We’ll go over our starting net worth, projected expenses every month, and long term funding plan.






Starting Point

Initial Net Worth as of 3/2021

$2.2 million

Invested assets

$1.6 million (Net Worth Minus Home and College Fund)



Rough Breakdown

Rental Property $234,000 10.6%
Primary Residence $396,000 17.9%
Retirement $1,271,856 57.5%
Taxable $230,066 10.4%
HSA $22,068 1.0%
529 $56,422 2.6%

Note: Our “college fund” includes more than the 529 accounts. It’s basically the current in-state tuition at Rutgers University multiplied by 2 (not including room and board), along with what I expect to pay for the remainder of my masters program. 

Monthly Spending/Income

Monthly Spending Projections

Primary Residence – Property Tax+Assoc. Fees $972
Rental – Property Tax+Assoc. Fees $936
Internet $56
Cell Phone $82
Gas + Electric $160
Water/Sewer $40
Food (Groceries) $1000
Food (Eating Out) $600
Gas (driving) $200
Car Insurance $240
Life/Home/Umbrella Insurance $213
Health Insurance [WAS $690; NOW:$300] $300
Misc/Buffer $600
Total Monthly Expenses $5,440

Monthly Side Income Projections

Hobby Website Minus Taxes $263
Rental Income Minus Taxes $1,401
Total Monthly Income $1,663

We expect that we’d need $5,440 $1,663 = $3,777 per month.

Annually, that’d be $3,777 x 12 = $45,325.






Withdrawal Rate

Annual Withdrawal Amount Annual Withdrawal Rate
$64,000 4.00%
$60,000 3.75%
$56,000 3.50%
$52,000 [Initial Expectation] 3.25%
$48,000 [Current Expectation] 3.00%

Based on our projected spending and earnings in retirement, we estimate our initial withdrawal rate to be under 3%.

Funding Plan

Because most of our assets are in our tax-sheltered retirement accounts (401k, Roth IRA, 403b, 457b, etc.), we plan to use a Roth Conversion Ladder to fund our retirement.
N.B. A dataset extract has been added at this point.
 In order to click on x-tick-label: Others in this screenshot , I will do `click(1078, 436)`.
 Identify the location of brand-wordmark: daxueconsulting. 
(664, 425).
Every year we’ll convert one year’s worth of spending from our retirement accounts (most likely starting with our 401k’s) to our Roth IRA. In doing so, we’ll pay taxes on the conversion itself, but we’ll avoid the early 10% withdrawal penalty by delaying our withdrawal until 5 years later.

Our first year doing this may not be until 2022. In 2021, Mr. FireDesired had earned some income before submitting his resignation. Also, he may pick up some contract work to supplement our income during this transition year.  If it covers all of our expenses, we won’t need to start the conversion ladder until after 2021. 
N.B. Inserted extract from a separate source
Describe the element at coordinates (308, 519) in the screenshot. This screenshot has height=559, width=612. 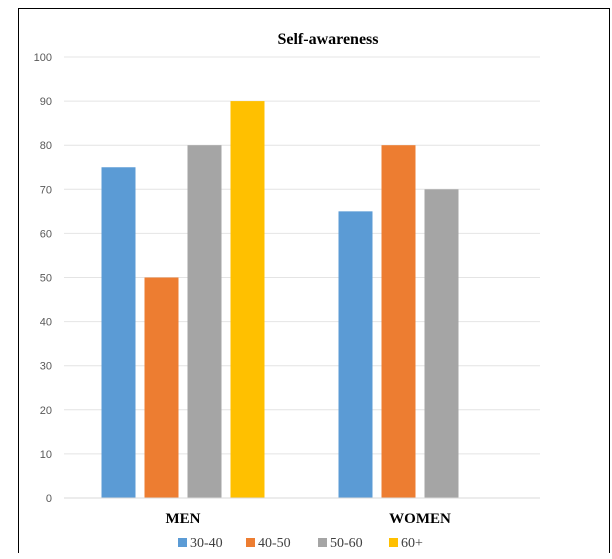
I see `category-labels: MEN WOMEN` at that location.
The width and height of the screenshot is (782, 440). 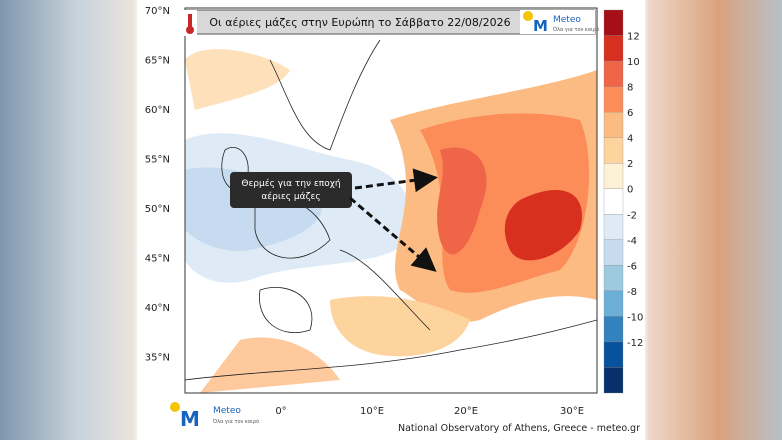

Once we do start the conversion ladder, we expect to initially withdraw less than 3.00% or $48,000.  

With this ladder in mind, we saved about 5 years worth of expenses in our taxable accounts to hold us over until we can withdraw from our Roth ladder. And, we should be able to make up for any shortcomings by withdrawing from the Roth IRA accounts that we’ve already been contributing to over the years.